So this has been on my mind for a minute, I guess due to some situations with friends or foes recently. And it bothers me to have people think these things of me, at this moment. Especially those that I consider friends or have in the past. Those that I have tried to be the best friend possible to. I have been through lots of turmoil when it comes to relationships, ups and downs. I've learned from them too. I admit, I can be judgemental...but fact is, everyone is and to say your not...well, your full of it. But I know I've made changes over the years.....and for some, the ones that I fell out with because I didn't agree with things they were doing...well it seems still think that no matter what...I'm negative and thats all I'm trying to be towards them.

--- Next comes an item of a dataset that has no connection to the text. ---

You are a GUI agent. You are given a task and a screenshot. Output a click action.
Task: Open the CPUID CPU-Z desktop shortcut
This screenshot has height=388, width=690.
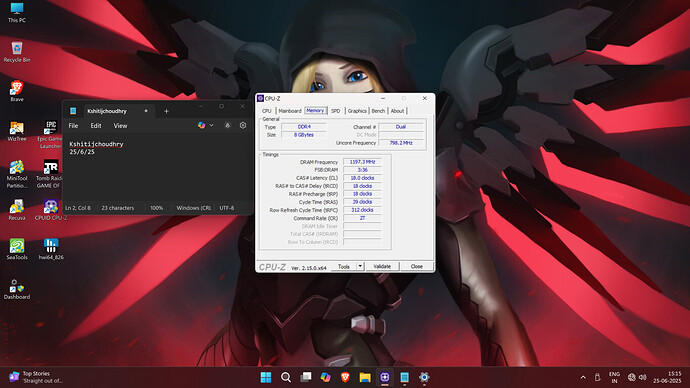[51, 210]
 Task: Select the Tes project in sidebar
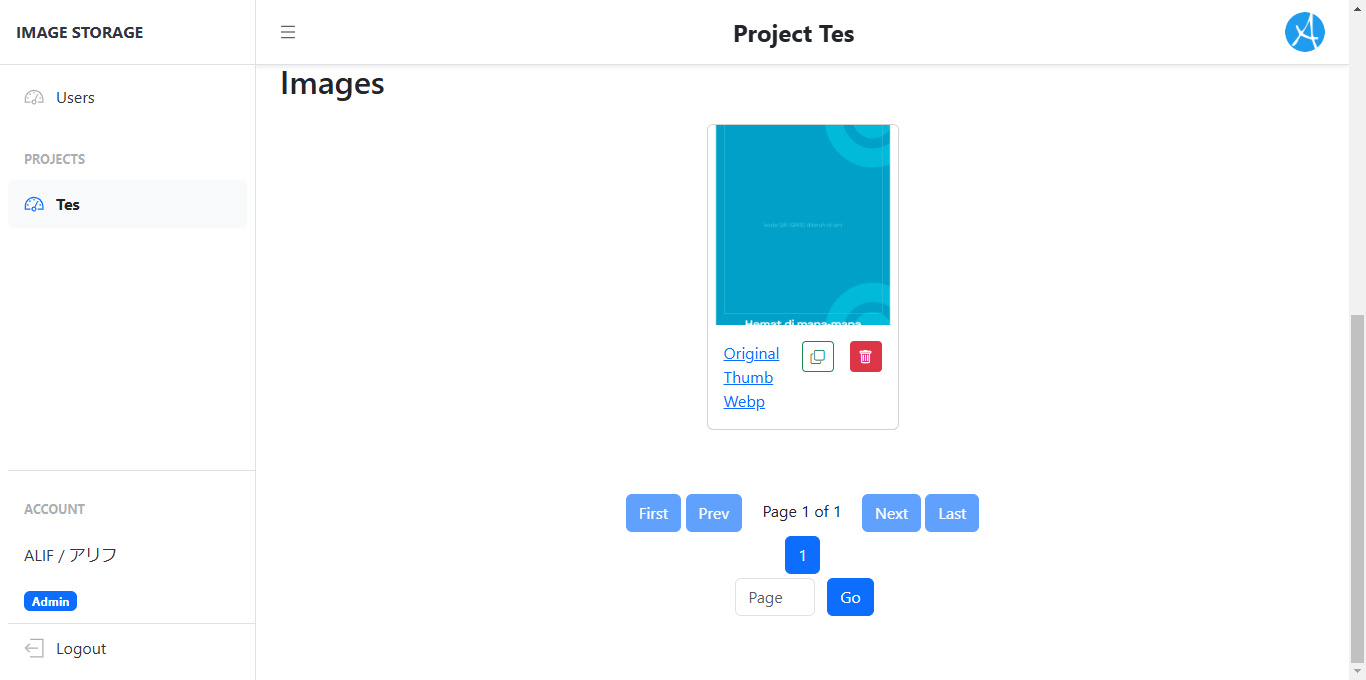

Yes, I am a blunt person. I say what is on my mind and what I feel. I think thats the best way to go about things...keep things open and honest so there's no room for misinterperations or miscommunication. I think on logic and to have someone tell me...."not everyone's logic is your logic", like I'm a dumbass and don't know this. Its obvious that not everyone thinks on my level, if that was the case........there wouldn't be a reason the bullshit exist in this world. And I'm not saying I'm better than anyone else but I know what I stand for and what I want in life. I know what I will or will not tolerate from people. I know I can be a bit harsh on people but thats because I care for them and I'm trying to look out for their best interest because I don't want to see them hurting later on down the road. Is that not what a friend is supposed to be? Maybe my standards for friendships or relationships are just too high for others to get.

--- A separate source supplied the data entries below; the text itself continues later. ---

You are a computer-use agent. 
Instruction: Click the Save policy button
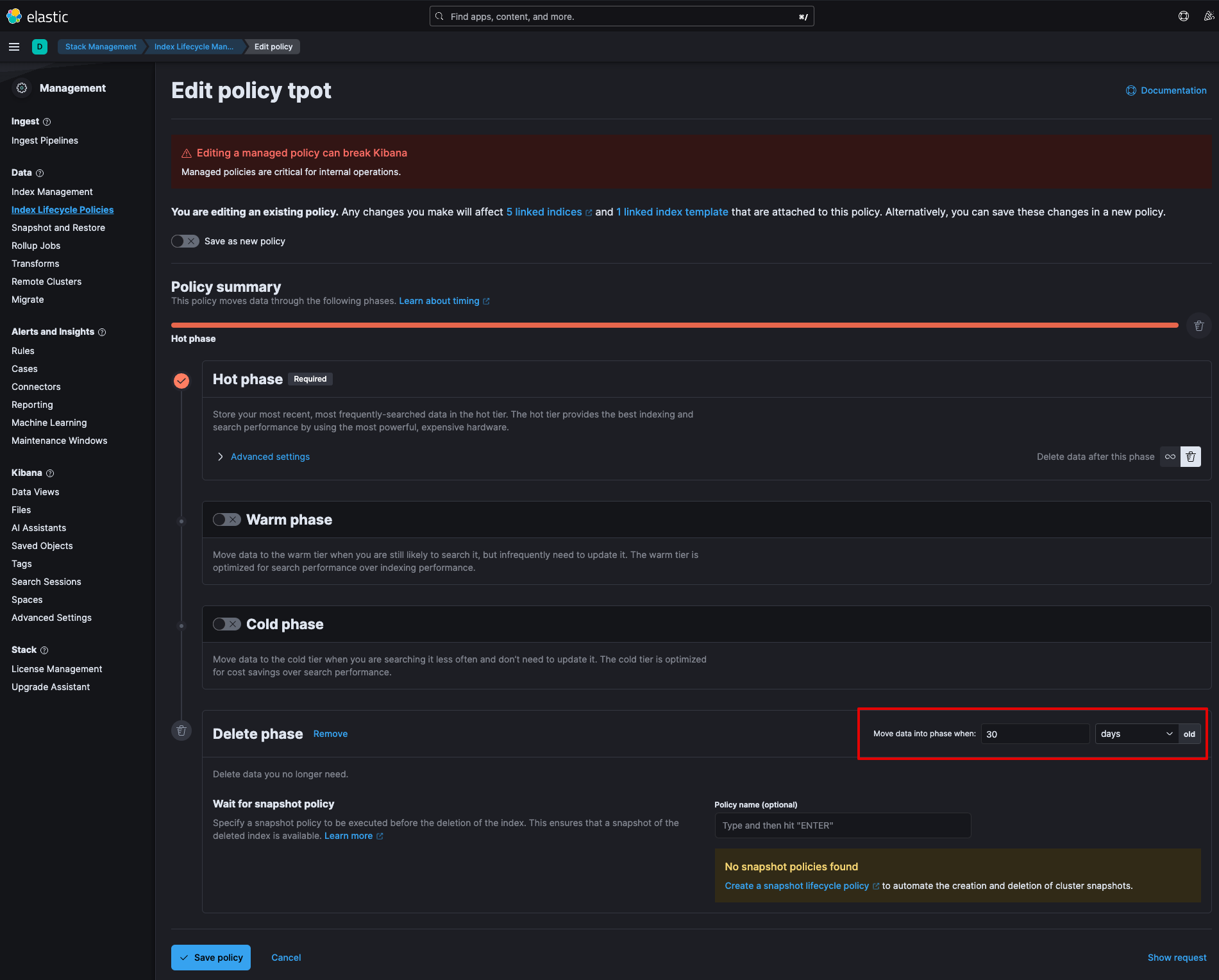click(x=210, y=958)
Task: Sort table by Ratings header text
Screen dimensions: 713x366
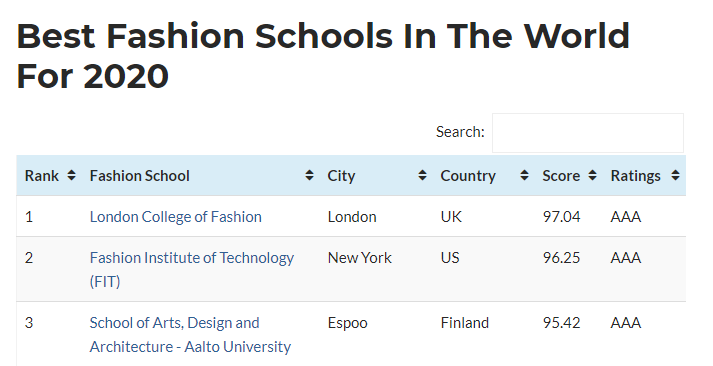Action: [x=635, y=176]
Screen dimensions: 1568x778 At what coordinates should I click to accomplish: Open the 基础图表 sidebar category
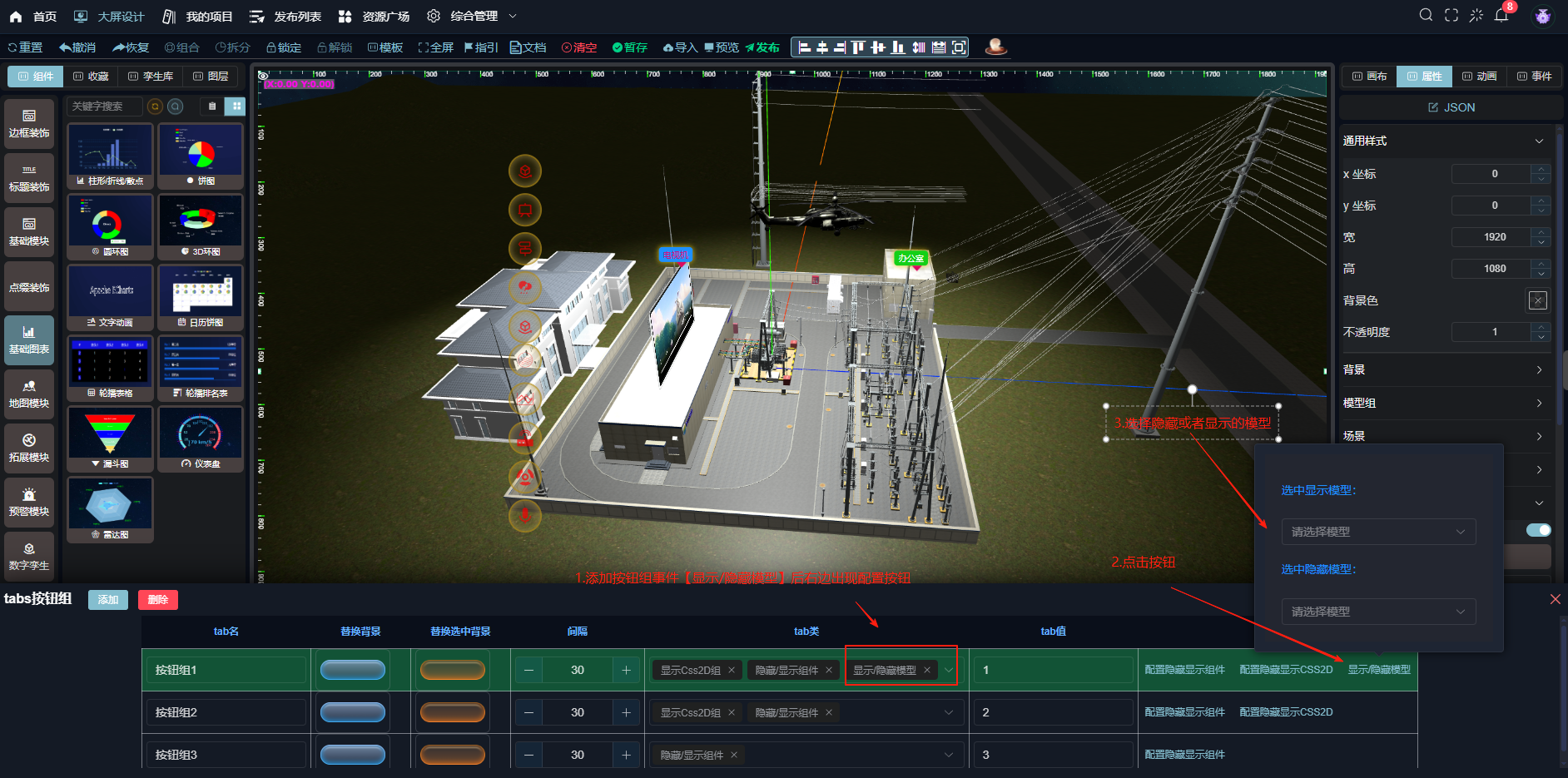click(x=29, y=340)
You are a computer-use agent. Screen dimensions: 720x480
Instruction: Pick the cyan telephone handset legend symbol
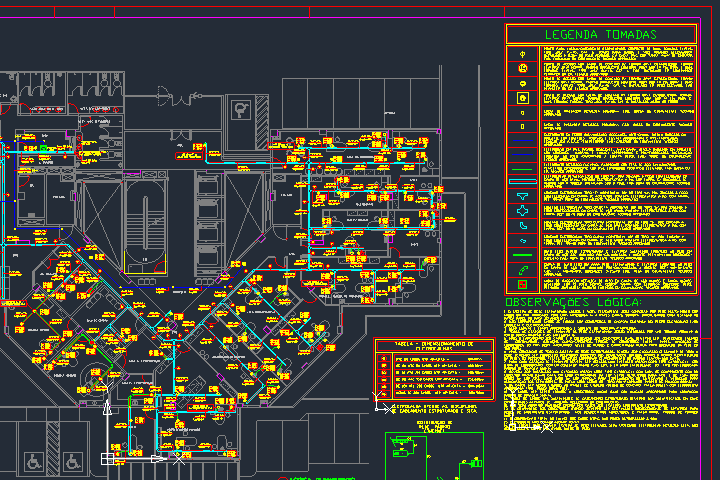point(522,226)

I'm not a black and white kind of person, so I don't get why people assume...well she reacted this way when we fell out (just because they never understood why I said those things or what my real intentions were behind it in the first place), she's still this way today. I see gray and if they knew me so well.........they would see and understand why I said those things. I'm not about being negative or bringing others down, hell I feel like I'm more uplifting to people than anything. But I am about being real about things...and after awhile, after seeing someone do and make stupid decisions one after another...you get sick of it. You know this person is better than this, so you speak up. Thats what I did, thats why we fell out. However, we made up...if I can let go of the fact that you chose to go the other route....then let go of thinking I'm trying to reprimand you for things you still do today and worse part is, these people are doing things they know in their heart isn't good for themselves because either A. they have mentioned it to me or B. Others have said it to them and their telling me. So who are you really mad at, me or yourself and your situation your in?

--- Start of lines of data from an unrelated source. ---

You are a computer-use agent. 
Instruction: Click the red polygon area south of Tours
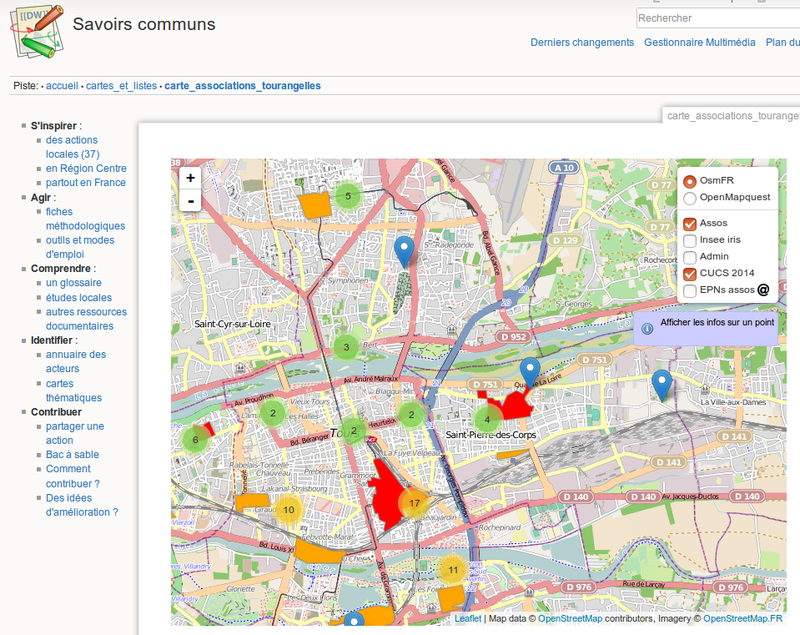click(x=385, y=490)
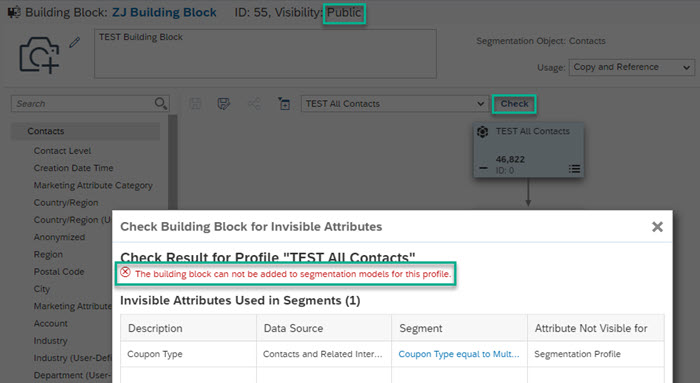The height and width of the screenshot is (383, 700).
Task: Select the Creation Date Time attribute
Action: point(73,168)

I know I am only in control of my feelings, emotions and how I let others make me feel. Don't put the blame on me, as if I made you feel this way...we as individuals have control over what we feel and how we let others affect us. I may say something you don't like.....but I move past it when people choose to do what they want. Their grown adults, I'm not trying to be anyone's mother and I know people are either going to take my advice or words and make use of them or they are not. Either way, I let it go.....so why can't these people let go of the animosity towards me, like I really did something to them.
I think thats what pisses me off the most. Yes, when I was younger...I was more confrontational...I raised my voice a lot. But that ain't me now, time changes people. Its still in me to be that way, no doubt...but I don't walk around like that. And if these people really knew me, they would know how quickly I can get mad and get over it. I ain't about grudges or revenge. I ain't about all that bullshit. I'm about saying what I feel...take it or leave it. I don't expect others to agree with it or feel that way either. If anything, I'm about dealing w/ the issue...making amends and moving on. I am not one to walk on eggshells. I've learned to pick my battles, whats worth saying something about and whats not. And if people noticed, I usually don't say shit about anything these days.
I'm at that point...if people can't handle that, then so be it. I am me...like you want me to accept you for who you are, then accept me for me.